Advertisements for online pharmacies and drug discounts – for humans – abound. Order your drugs cheaper and get them delivered to your door, the ads promise. Companies are springing up that offer the same deals for your pet’s medications. Should you take advantage?
Not necessarily, warns a report out from the California Veterinary Medical Association, the largest state vet association in the United States. While this group does have a vested interest in making sure you get your pet’s prescriptions straight from your vet’s office, they bring up some good points.
“Without the involvement of their pet’s local veterinarian, pet owners could be inadvertently giving their animal incorrect, if not fatal, doses,” says Dr. Peter Weinstein, CVMA president. “We urge all pet owners to be aware of the potential problems of online prescription drugs to ensure the best possible care for their animal friends.”
Some of those areas to be cautious about include:
- Giving medications that your vet may not know about. Keeping your prescriptions in one place means a health professional can monitor the entire group of medications given. This means fewer side effects from mixing incompatible pills, and help with setting a schedule for best results.
- Ordering from an unlicensed pharmacy. It goes without saying that such an establishment may not have the experience or ability to provide top-notch products or product information.
- Receiving drugs that are not the correct potency. Pets can get too much or too little of a medication.
- Buying drugs that have been stored or shipped incorrectly. Prescriptions that need to be kept in a controlled environment should always be purchased at your vet’s office, but other substances may suffer from being kept in a cold warehouse or hot delivery truck.
- Not receiving information with the drugs about how to store and dose them.
The best drugs to buy from online or mail order veterinary pharmacies include flea and tick treatment, heartworm medication, and drugs for bone and joint care. Non-prescription items like pet nutritional supplements can also be good deals online, but you may not get the same kind of help that you can at local businesses that sell vitamins and supplements.
Even when you order these basic medications through the mail, you need to be diligent about checking that you received the right product and the right dosage. Flea medication, for instance, could be fatal if a dog’s dose was given to a cat, or if Frontline was given to a rabbit.
Do your homework if you do buy online. First, make sure that the cost won’t actually be comparable to your vet’s office. After you add in shipping and handling charges for online stores, you may be paying close to the same. Plus, you have to wait for the drug to ship – which may not be as preferable to your pet’s care as starting the medication the same day, easily picked up from the local vet.
Prices can vary from online store to store, as well. To check this, I looked up the cost of Baytril, an antibiotic just for animals, and Heartgard Plus on several Web sites. The Baytril ranged from 70 cents a pill when purchased in a 100-pill bottle from VetMedDirect.com to 99 cents a pill purchased individually at 1800PetMeds.com – a 30 percent difference. The heartworm medication (I checked the Blue pack for dogs from 1 to 25 pounds) cost $18.99 at 1800PetMeds.com but only $13.50 at VetMedDirect.com. I also checked PetRx.com, PetCareRx.com and PetOptions.com, which all had prices for the two products in the middle of that range. PetOptions.com did not even carry the Baytril.
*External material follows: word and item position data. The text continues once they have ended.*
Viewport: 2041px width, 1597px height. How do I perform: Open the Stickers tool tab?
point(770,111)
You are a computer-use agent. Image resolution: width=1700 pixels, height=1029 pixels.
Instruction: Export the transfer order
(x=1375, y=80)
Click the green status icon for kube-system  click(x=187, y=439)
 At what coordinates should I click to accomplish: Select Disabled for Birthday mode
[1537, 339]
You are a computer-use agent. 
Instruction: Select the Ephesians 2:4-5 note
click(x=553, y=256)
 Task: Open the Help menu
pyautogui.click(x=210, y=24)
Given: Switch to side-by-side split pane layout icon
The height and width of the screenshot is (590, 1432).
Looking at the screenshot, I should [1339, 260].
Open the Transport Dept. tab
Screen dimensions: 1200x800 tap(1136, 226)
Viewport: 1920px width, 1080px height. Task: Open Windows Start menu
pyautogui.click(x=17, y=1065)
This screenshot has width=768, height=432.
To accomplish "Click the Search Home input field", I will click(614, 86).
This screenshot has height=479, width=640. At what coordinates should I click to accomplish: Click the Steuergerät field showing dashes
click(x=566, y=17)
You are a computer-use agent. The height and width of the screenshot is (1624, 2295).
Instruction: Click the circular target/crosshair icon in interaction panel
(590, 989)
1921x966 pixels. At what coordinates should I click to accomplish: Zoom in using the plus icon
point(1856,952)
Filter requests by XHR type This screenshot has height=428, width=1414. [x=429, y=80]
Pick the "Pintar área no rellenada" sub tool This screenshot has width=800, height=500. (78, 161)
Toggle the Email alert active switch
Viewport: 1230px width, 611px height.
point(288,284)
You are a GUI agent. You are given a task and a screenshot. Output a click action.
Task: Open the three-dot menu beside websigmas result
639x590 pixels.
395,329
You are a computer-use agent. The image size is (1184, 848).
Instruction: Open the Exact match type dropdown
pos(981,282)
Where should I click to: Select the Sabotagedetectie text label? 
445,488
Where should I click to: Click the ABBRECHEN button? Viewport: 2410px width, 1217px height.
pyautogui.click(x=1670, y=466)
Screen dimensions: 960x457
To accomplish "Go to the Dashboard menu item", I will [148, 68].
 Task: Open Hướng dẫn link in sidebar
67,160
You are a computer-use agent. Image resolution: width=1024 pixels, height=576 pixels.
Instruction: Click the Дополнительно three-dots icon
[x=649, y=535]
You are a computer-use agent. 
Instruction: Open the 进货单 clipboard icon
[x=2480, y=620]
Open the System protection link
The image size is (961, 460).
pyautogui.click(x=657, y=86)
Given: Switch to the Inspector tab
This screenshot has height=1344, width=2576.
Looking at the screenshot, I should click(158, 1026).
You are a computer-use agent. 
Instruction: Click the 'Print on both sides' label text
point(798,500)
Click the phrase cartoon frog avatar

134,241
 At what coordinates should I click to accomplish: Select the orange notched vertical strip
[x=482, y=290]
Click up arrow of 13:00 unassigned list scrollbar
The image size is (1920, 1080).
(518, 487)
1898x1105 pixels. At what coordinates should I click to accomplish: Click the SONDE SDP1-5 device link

I also noticed that many online stores that seem to be independently selling will have a small logo or other reference to another, larger company (notably 1800PetMeds.com). That means that you are paying one company to send you something from another – often not an inexpensive option.
It may be that the time you would spend comparing prices and policies online cancels out any financial savings.
As with any health care decision involving your pets, it’s best to weigh the pros and cons of making a change carefully. Don’t let your vet tell you that you can’t order your pet medications from any pharmacy, online or otherwise – but don’t let your quest to save a few cents end up sacrificing your pets’ well-being.